Les faits et les premières réactions

Un terrible accident de la route a endeuillé la nationale Mamou-Dabola ce dimanche 15 juin 2025, à hauteur de Timbo. Un camion de transport de marchandises est entré en collision frontale avec un minibus de transport en commun. Le choc a été d’une rare violence, provoquant d’importants dégâts matériels et de nombreux blessés, dont plusieurs femmes et enfants.

D’après des témoins oculaires, le minibus, en provenance de Mamou et à destination de Kankan, était bondé de passagers. Le camion, quant à lui, roulait à vive allure en sens inverse lorsqu’il aurait tenté un dépassement dangereux dans un virage mal négocié. La collision était inévitable.

Le bilan humain reste provisoire, mais on dénombre au moins une vingtaine de blessés, certains dans un état critique. Aucun décès n’a été officiellement confirmé au moment de la rédaction de cet article, mais les témoins évoquent des scènes de grande détresse, des passagers coincés dans l’habitacle, ensanglantés, et des cris déchirants.

L’absence d’assistance médicale, une situation alarmante

Ce qui rend ce drame encore plus insupportable, c’est l’absence prolongée d’assistance médicale. Les blessés sont restés plusieurs heures sans secours, gisant sur le bord de la route, exposés aux intempéries, à la douleur et à l’angoisse. Les secours, pourtant alertés rapidement selon plusieurs témoins, ont mis un temps jugé inacceptable à arriver sur les lieux.

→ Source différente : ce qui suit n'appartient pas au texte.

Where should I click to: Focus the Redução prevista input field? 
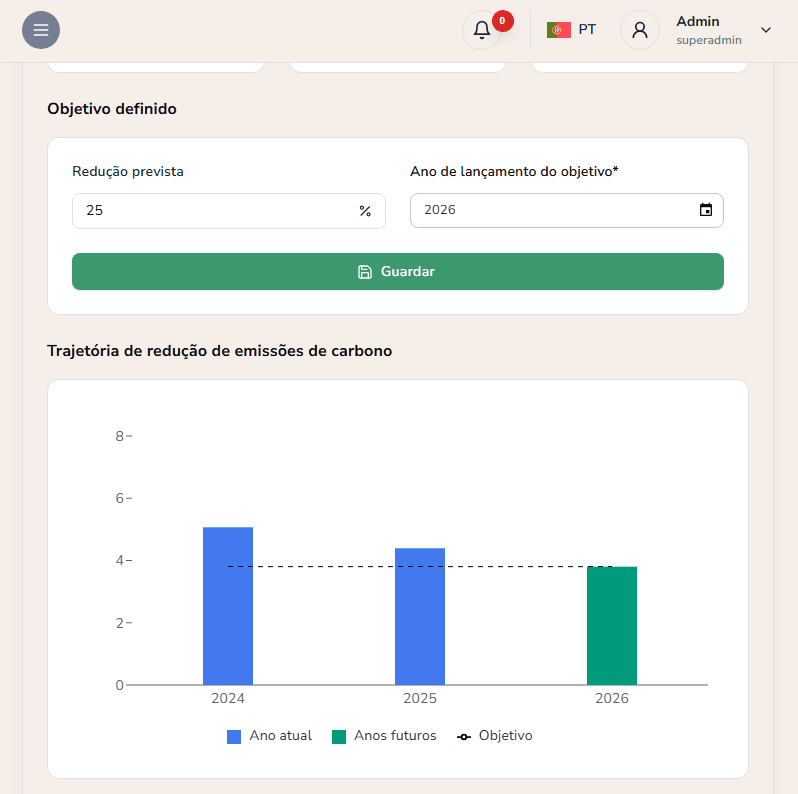tap(215, 211)
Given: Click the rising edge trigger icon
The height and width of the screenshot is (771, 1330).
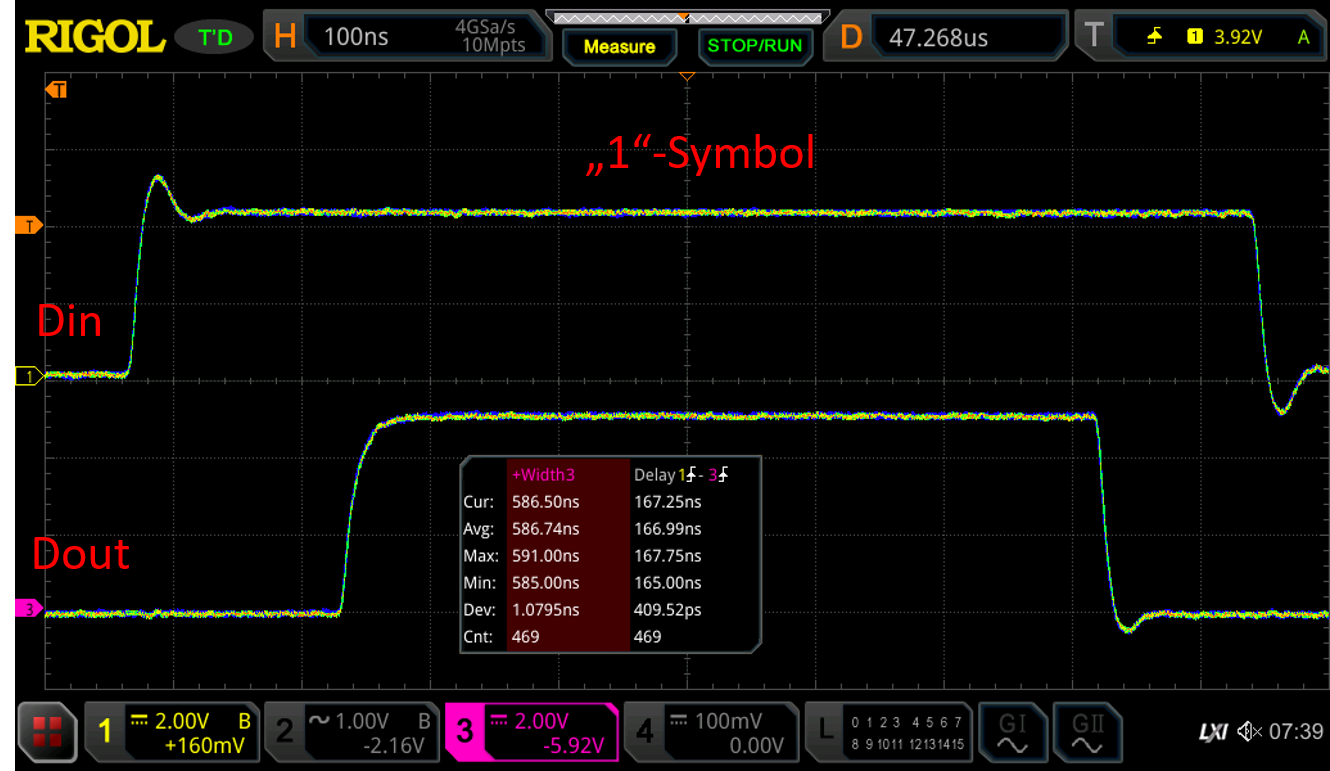Looking at the screenshot, I should tap(1155, 37).
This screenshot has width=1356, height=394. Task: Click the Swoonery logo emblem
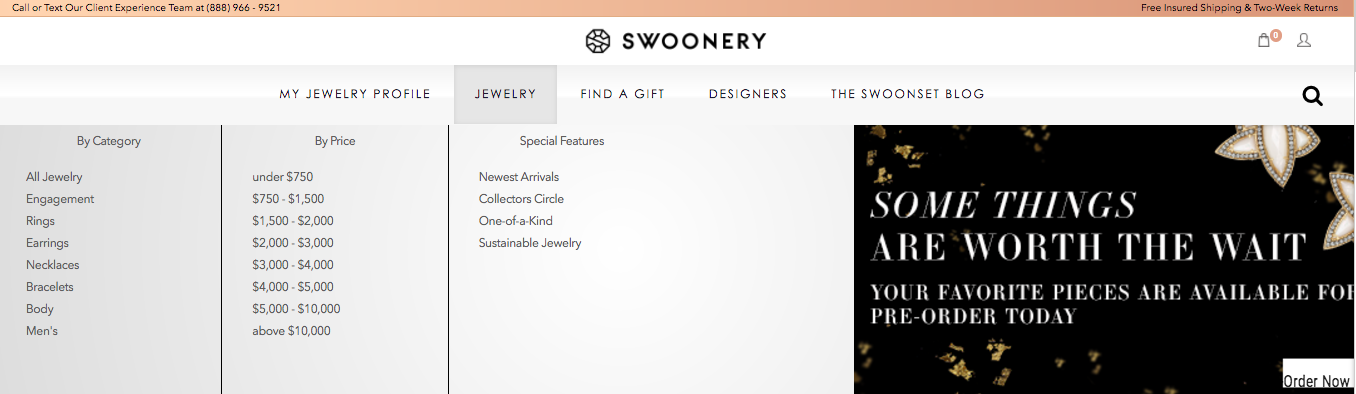pyautogui.click(x=598, y=41)
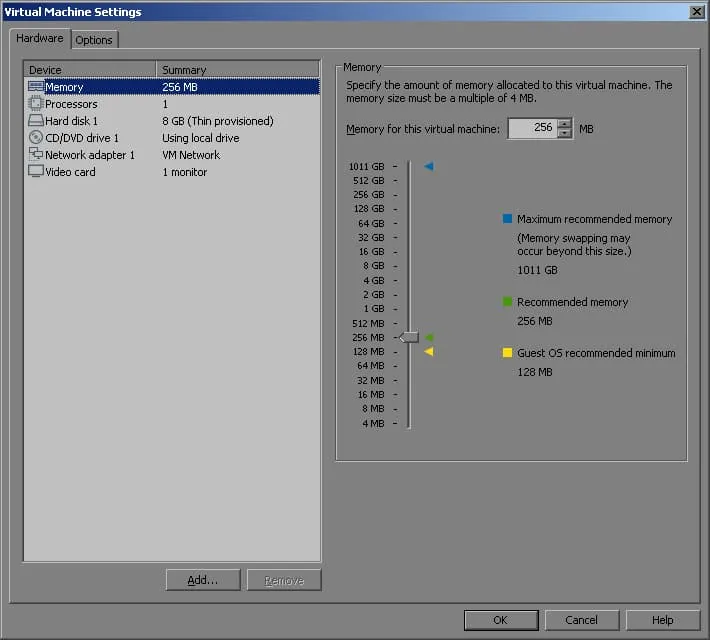Click the Summary column header
Image resolution: width=710 pixels, height=640 pixels.
238,70
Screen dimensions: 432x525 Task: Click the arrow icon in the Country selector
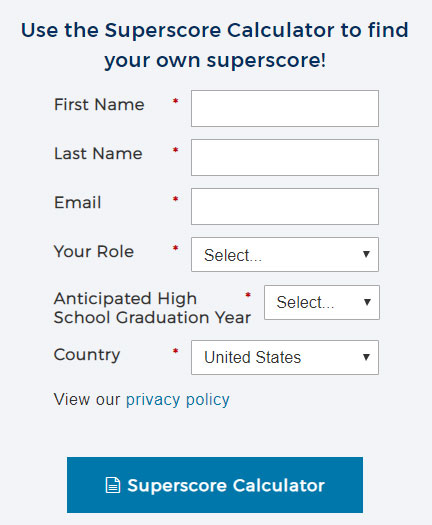point(366,357)
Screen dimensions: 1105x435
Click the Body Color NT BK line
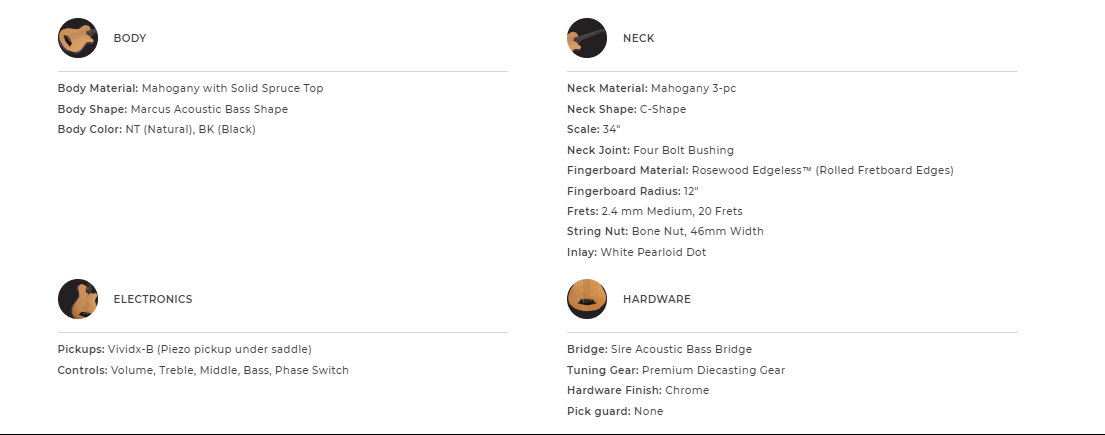click(157, 129)
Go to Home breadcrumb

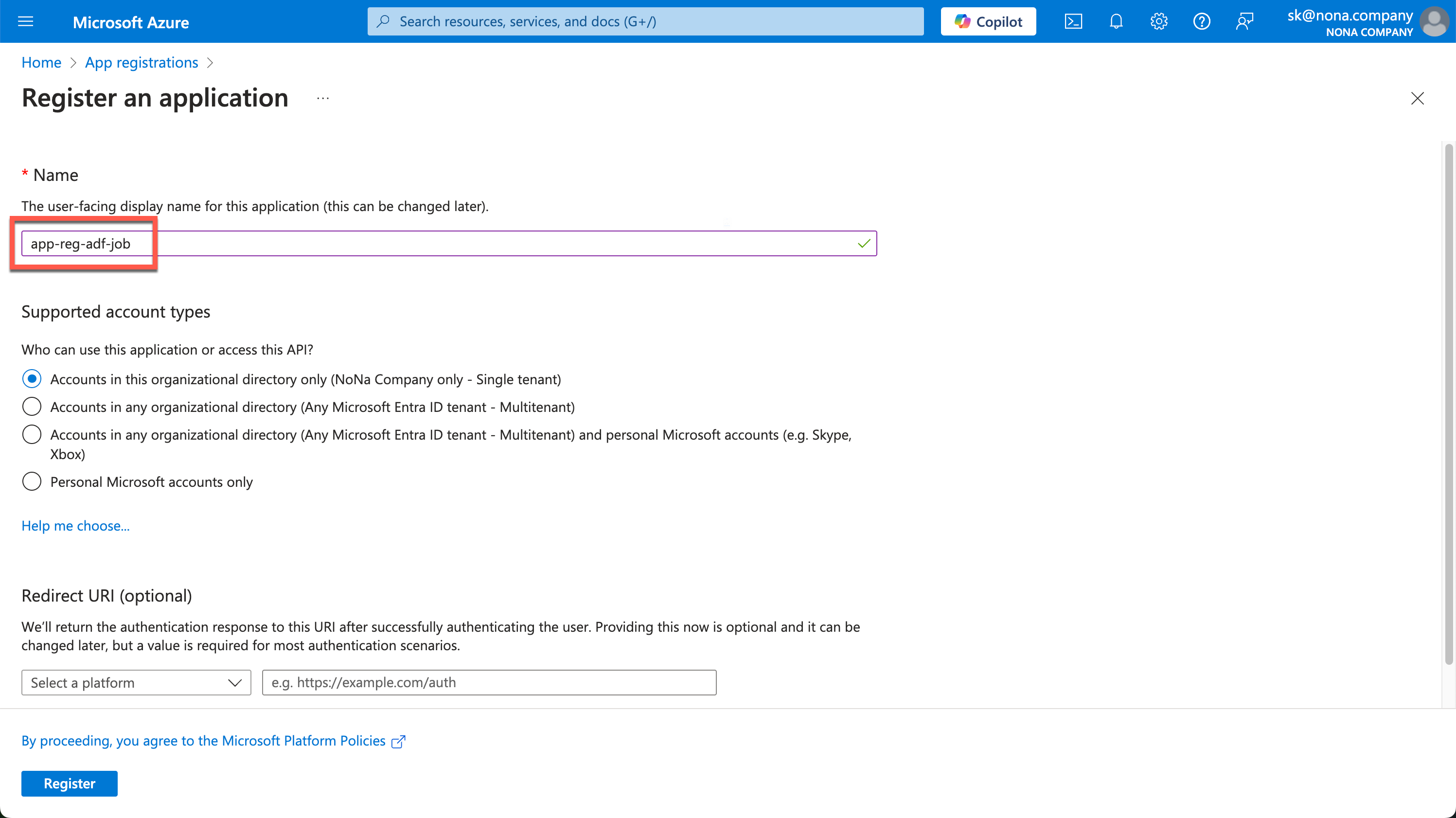tap(41, 62)
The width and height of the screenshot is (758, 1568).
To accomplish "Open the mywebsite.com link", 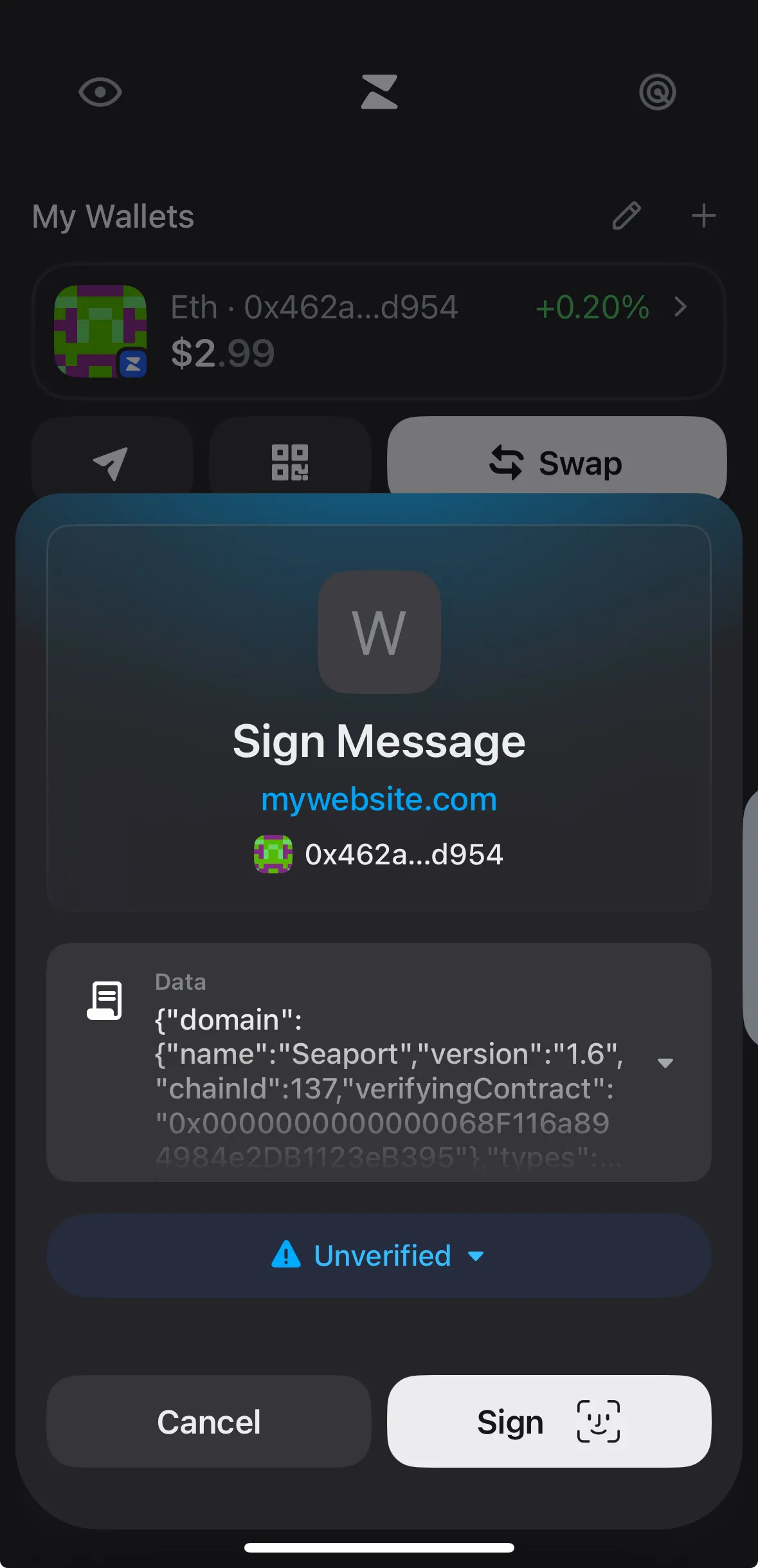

« Les gens pleuraient, criaient. Des enfants étaient là, en sang, sans que personne ne puisse leur venir en aide. Nous avons tout tenté, mais nous n’avions rien pour les soigner », raconte un habitant de Timbo, arrivé sur les lieux peu après l’accident.

Cette situation met en lumière les graves lacunes du système d’intervention d’urgence dans cette zone. L’éloignement des structures hospitalières, le manque de moyens des sapeurs-pompiers et des ambulances, ainsi que l’absence d’un système de premiers secours organisé contribuent à aggraver les conséquences des accidents.

 Appel aux autorités et perspectives

Ce drame relance la question de la sécurité routière en Guinée, notamment sur les axes interurbains où les accidents sont fréquents et souvent meurtriers. La nationale Mamou-Dabola, pourtant essentielle à la circulation entre Conakry et les régions de la Haute-Guinée, reste mal entretenue, mal surveillée, et peu équipée en infrastructures de secours.

Des voix s’élèvent aujourd’hui pour demander des mesures urgentes : la mise en place de postes de secours d’urgence sur les grands axes, la dotation des zones rurales en ambulances et en matériel de premiers soins, ainsi qu’un meilleur contrôle des véhicules de transport.

Les autorités locales et nationales sont interpellées. Ce drame ne doit pas être un de plus sur la liste. Il doit être un signal d’alarme. Il y va de la vie de milliers de Guinéens qui empruntent chaque jour ces routes.